In addition, she has studied at the Universities of Göttingen, Konstanz, and Heidelberg in Germany. She is also a former Junior Fellow of the Max Planck/Humboldt Research project, "Geschichte + Gedächtnis" (History + Memory) at Konstanz University and served on the steering committee of the Five College Women's Research Center housed at Mt. Holyoke College.

She is a faculty affiliate at Yale University's Initiative on Race Gender and Globalization (IRGG). From 2012-2014, Alicia Ellis was a postdoctoral scholar in the department of Germanic Studies at the University of Chicago.

Her dissertation, "Gender, Narrative and Revision: An Analysis of Heinrich von Kleist's Penthesilea and Franz Grillparzer's Sappho and Medea," concerns the framing of difference in 19th century revisions of ancient Greek literary representations as articulations of linguistic, epistemological, and gender anxiety. She has revised her doctoral work for the series Women in German, a Peter Lang publication, where it will appear in summer 2015 as Figuring the Female: Gender and Identity in Franz Grillparzer's Classical Plays.
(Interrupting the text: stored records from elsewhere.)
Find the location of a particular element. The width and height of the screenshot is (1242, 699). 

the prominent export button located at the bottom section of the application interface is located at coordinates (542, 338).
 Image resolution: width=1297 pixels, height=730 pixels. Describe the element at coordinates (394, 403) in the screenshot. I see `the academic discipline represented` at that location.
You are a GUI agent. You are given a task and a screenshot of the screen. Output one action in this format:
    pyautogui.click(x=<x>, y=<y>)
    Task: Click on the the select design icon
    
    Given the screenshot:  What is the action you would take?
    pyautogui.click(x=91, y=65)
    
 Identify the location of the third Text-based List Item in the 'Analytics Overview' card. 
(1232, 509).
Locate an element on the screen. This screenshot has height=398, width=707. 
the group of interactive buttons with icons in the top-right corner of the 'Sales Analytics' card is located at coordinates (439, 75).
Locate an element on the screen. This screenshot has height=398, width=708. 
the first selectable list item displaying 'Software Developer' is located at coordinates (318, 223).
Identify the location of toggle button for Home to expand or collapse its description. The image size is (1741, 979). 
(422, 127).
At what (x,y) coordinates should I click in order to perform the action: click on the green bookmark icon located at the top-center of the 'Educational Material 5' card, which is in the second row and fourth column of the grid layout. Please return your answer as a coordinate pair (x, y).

Her teaching and research interests include German literature and intellectual history of the long 19th century (1789-1917); African-American and Caribbean (Francophone and Anglophone) literatures; theories of the Black Atlantic, the intersection of literature and historical thought from the Baroque to present; 20th century women's philosophical and literary production as a mode of cultural critique. Other research topics include the creation and practice of race and racialized thought; identity and the body; adaptation and citation as the central theoretical moves in narrative and genre theory. She has written and lectured on E.T.A. Hoffmann, Franz Grillparzer, Andrea Levy, Osip Mandelstam, Hannah Arendt, Albert Camus, Christa Wolf, Sam Selvon and Edwidge Danticat.